Por desejo de Dourado e fragilidade na Justiça, Fluminense deve ser menos duro em negociação com Corinthians

Henrique Dourado: na mira do Corinthians
Henrique Dourado: na mira do Corinthians Foto: Lucas Merçon / Fluminense
Rafael Oliveira

Com uma série de derrotas na Justiça Trabalhista, o Fluminense ficou mais longe de um desfecho positivo na briga com Gustavo Scarpa e em sua luta para manter Henrique Dourado. Depois de ver o meia e o zagueiro Henrique conseguirem a liberação, por meio de liminares, a direção teme que o Ceifador faça o mesmo. Com isso, deve voltar atrás em sua decisão de só liberá-lo para o Corinthians pelo valor da multa contratual: € 4,5 milhões (cerca de R$ 17,5 milhões).

Dourado já admitiu, internamente, que não quer ficar. Nos bastidores, o que se comenta, inclusive, é que seu empresário já acertou os termos da transferência para o Corinthians.
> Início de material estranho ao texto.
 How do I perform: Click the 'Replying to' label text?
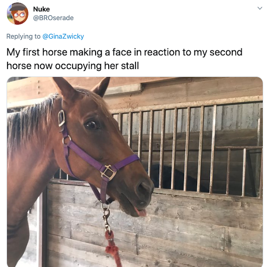coord(23,37)

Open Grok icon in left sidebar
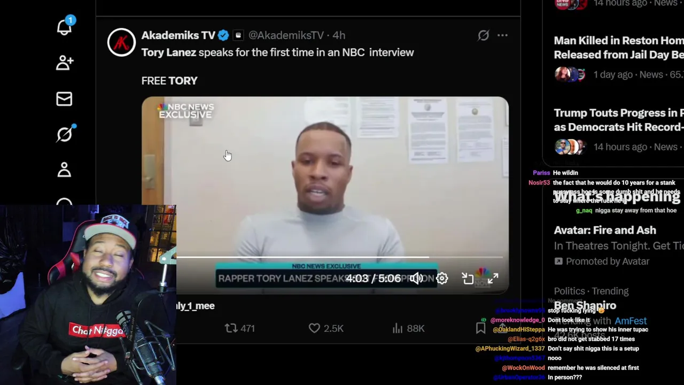[x=64, y=134]
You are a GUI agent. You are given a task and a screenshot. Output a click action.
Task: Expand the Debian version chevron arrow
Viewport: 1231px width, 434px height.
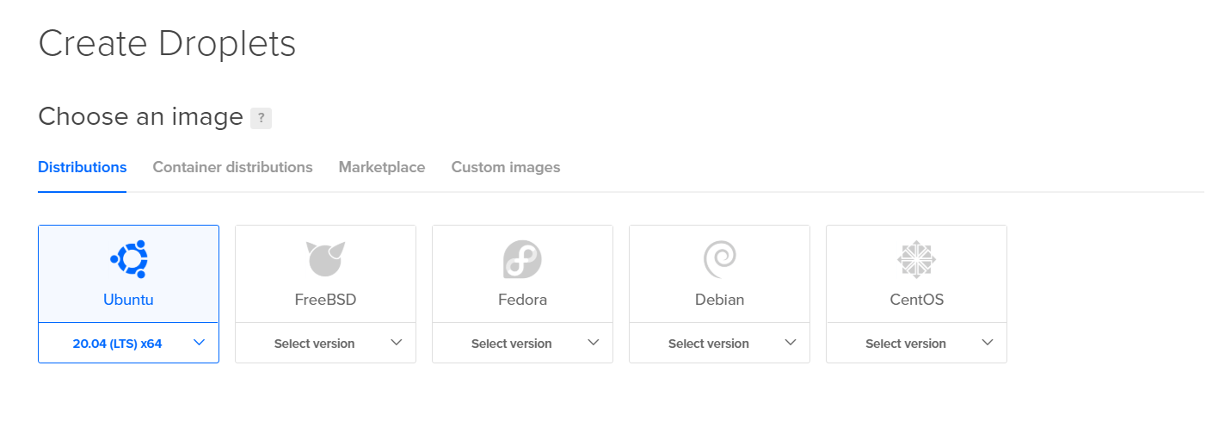click(x=791, y=343)
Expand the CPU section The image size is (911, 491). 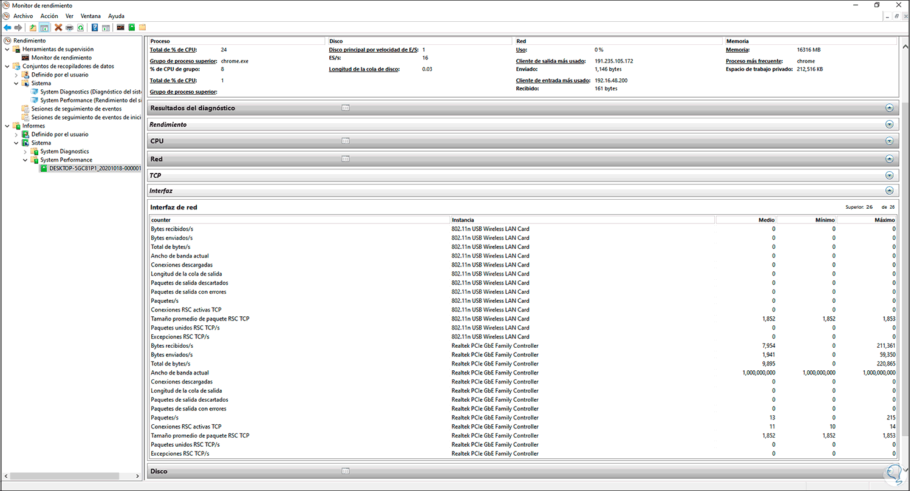tap(889, 140)
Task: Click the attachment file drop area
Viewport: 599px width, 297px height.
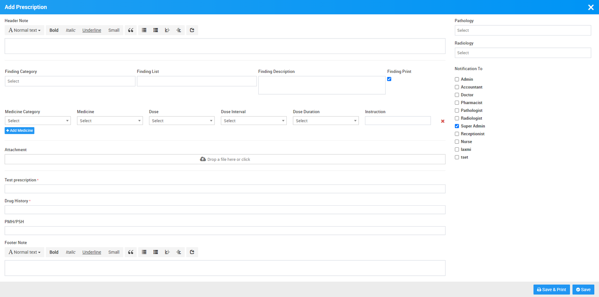Action: (x=225, y=159)
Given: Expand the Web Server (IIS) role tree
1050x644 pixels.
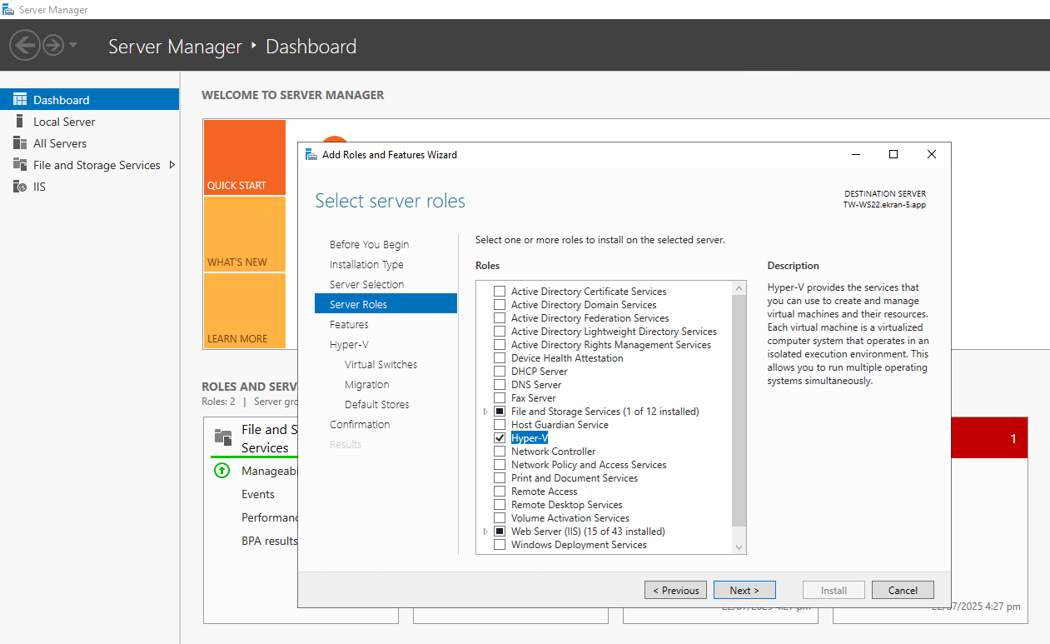Looking at the screenshot, I should [485, 532].
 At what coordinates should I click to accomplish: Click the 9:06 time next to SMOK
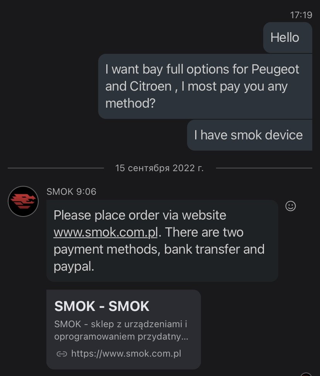[x=86, y=191]
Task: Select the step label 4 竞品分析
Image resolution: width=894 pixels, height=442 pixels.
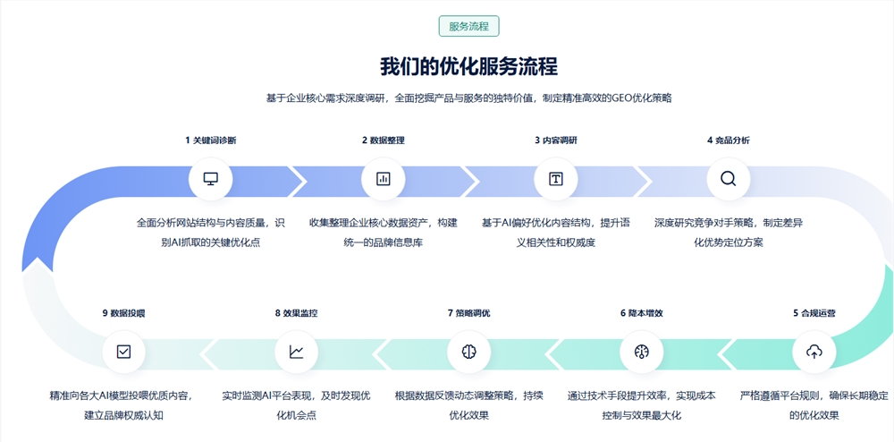Action: pyautogui.click(x=729, y=140)
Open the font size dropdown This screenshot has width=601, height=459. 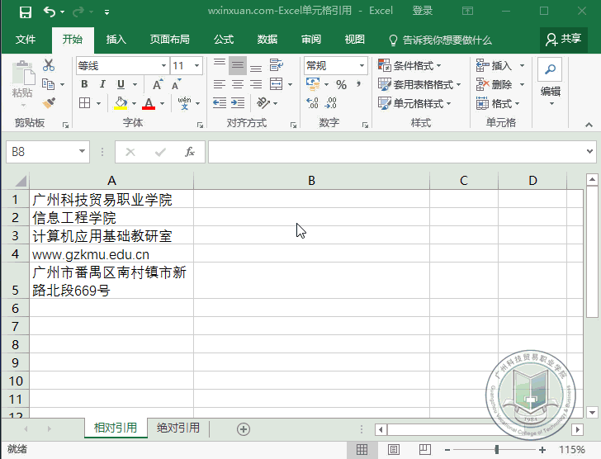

Apesar disso, ele não deixou de cumprir com suas obrigações: reapresentou-se no dia estabelecido e viajou com o grupo tricolor para Orlando, nos Estados Unidos. O Fluminense entende que, se dificultar ainda mais a negociação, pode colocar esse bom relacionamento em risco.
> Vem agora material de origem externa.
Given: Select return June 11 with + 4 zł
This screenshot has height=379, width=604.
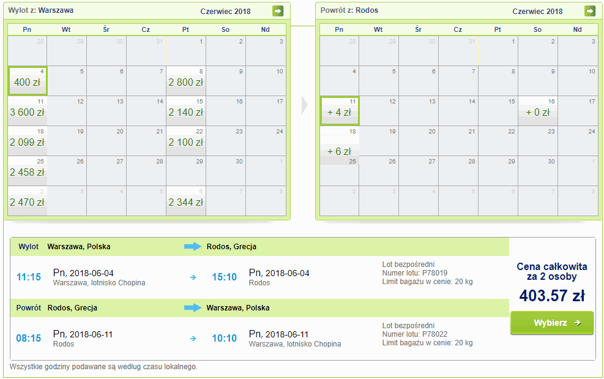Looking at the screenshot, I should (340, 111).
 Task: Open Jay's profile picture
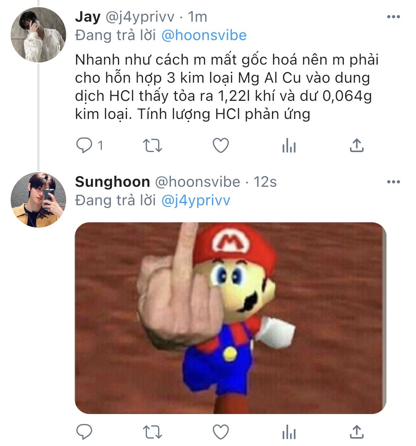[x=38, y=35]
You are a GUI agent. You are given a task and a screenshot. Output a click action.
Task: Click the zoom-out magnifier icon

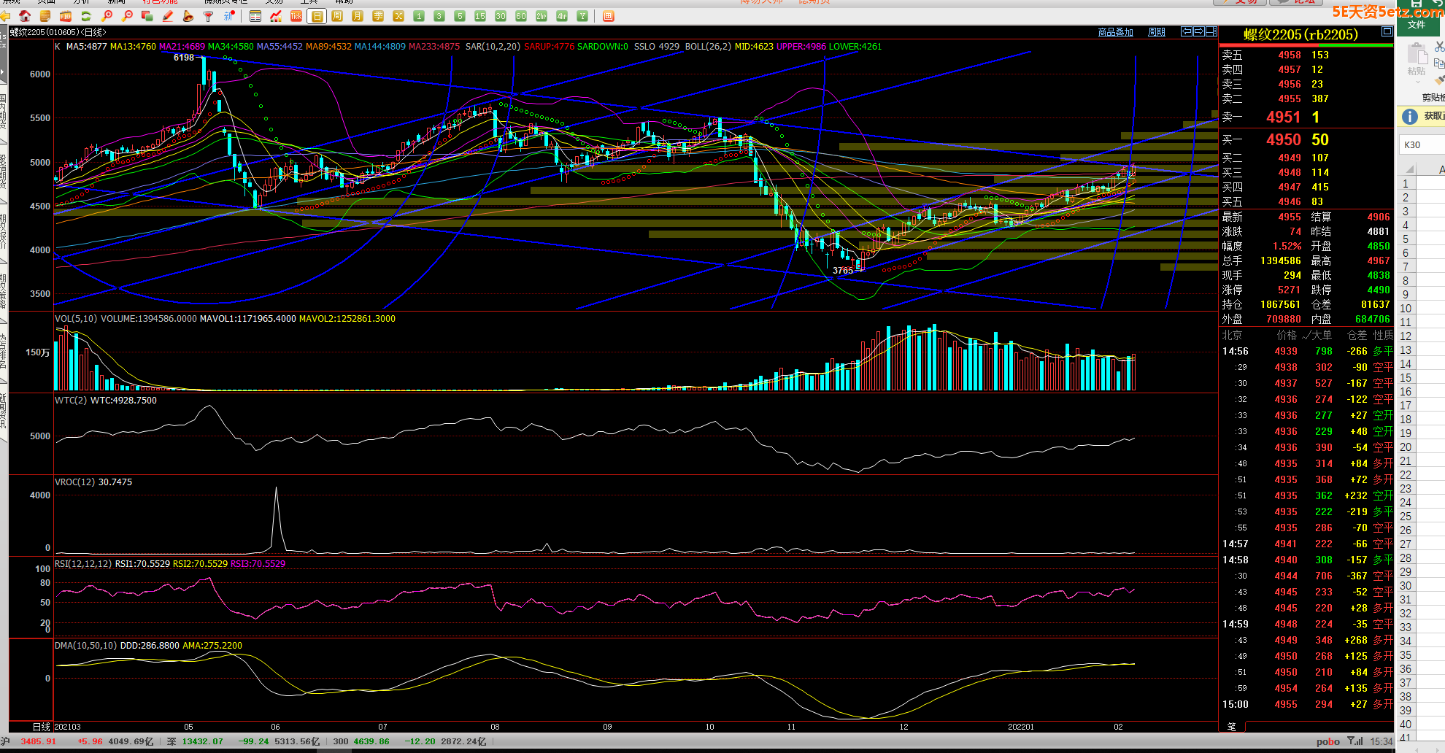128,16

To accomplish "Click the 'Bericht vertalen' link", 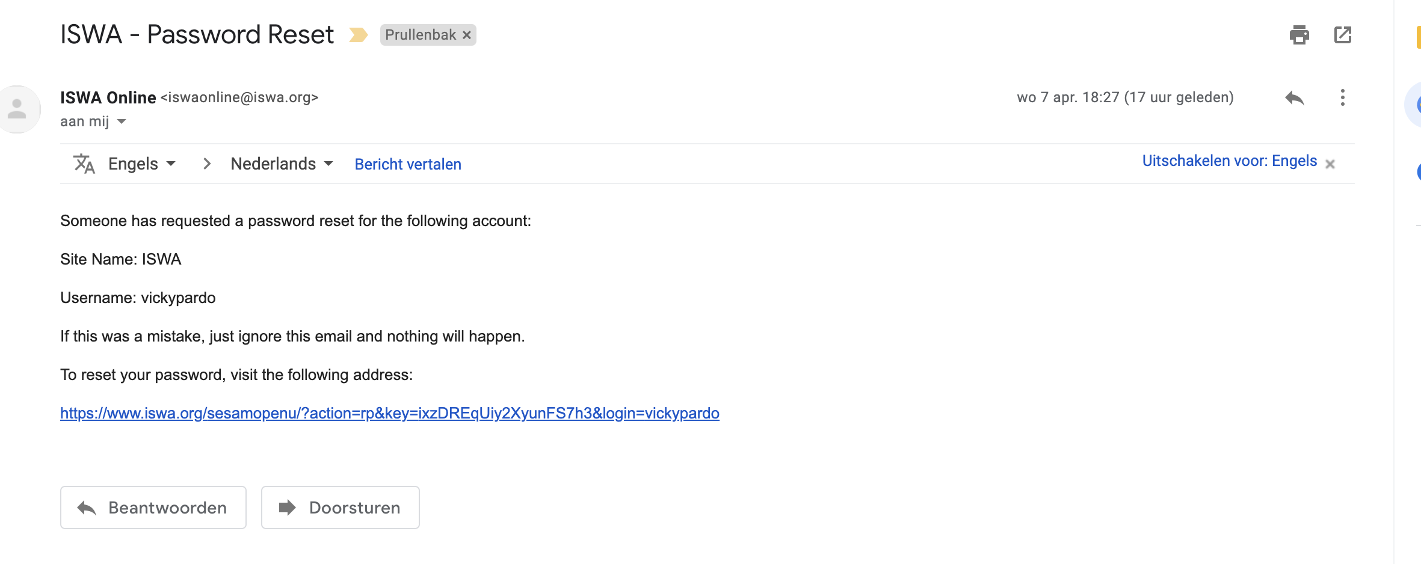I will (408, 164).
Assim como ocorre com outros jogadores, o clube deve pagamentos ao seu camisa 9, um dos motivos pelo qual ele deseja sair. Num momento em que a Justiça Trabalhista virou campo minado para o Fluminense, cresce o temor de que Dourado também possa buscar a liberação por meio de uma liminar. Como os presidentes dos dois clubes e o representante do atacante estão nos EUA, a negociação caminha para um desfecho por lá mesmo.

A saída de Dourado, por sinal, pode ser a única a render algum dinheiro para o Fluminense, ao menos agora. Henrique, também a caminho do Corinthians, já está com a liminar em mãos, e deve ser anunciado pelos paulistas a qualquer momento. Além da liberação, ele cobra o clube pelo atraso de dez meses no depósito do FGTS. O julgamento ainda não foi marcado.

Já a situação de Scarpa, que obteve uma liminar por meio de um mandado de segurança, é mais delicada. Sob o risco de ver o camisa 10 ir embora sem receber nada por isso, o Fluminense deve recorrer. Com isso, qualquer clube que contratar o apoiador não terá segurança, pois a situação pode ser revertida. Se não houver acordo entre as partes, este imbróglio permanecerá, no mínimo, até 16 de abril, data em que foi marcado o julgamento do mérito.

Outro que está perto de seguir mesmo caminho é Diego Cavalieri. Fora dos planos para 2018, o goleiro entrou com ação na Justiça em que pede a rescisão e cobra o que lhe é devido. A decisão pode sair ainda hoje. Em meio a este cenário, o técnico Abel Braga fará observações sobre o time no primeiro teste do ano, nesta sexta, às 22h, contra o PSV, da Holanda, pelo Torneio da Flórida (EUA).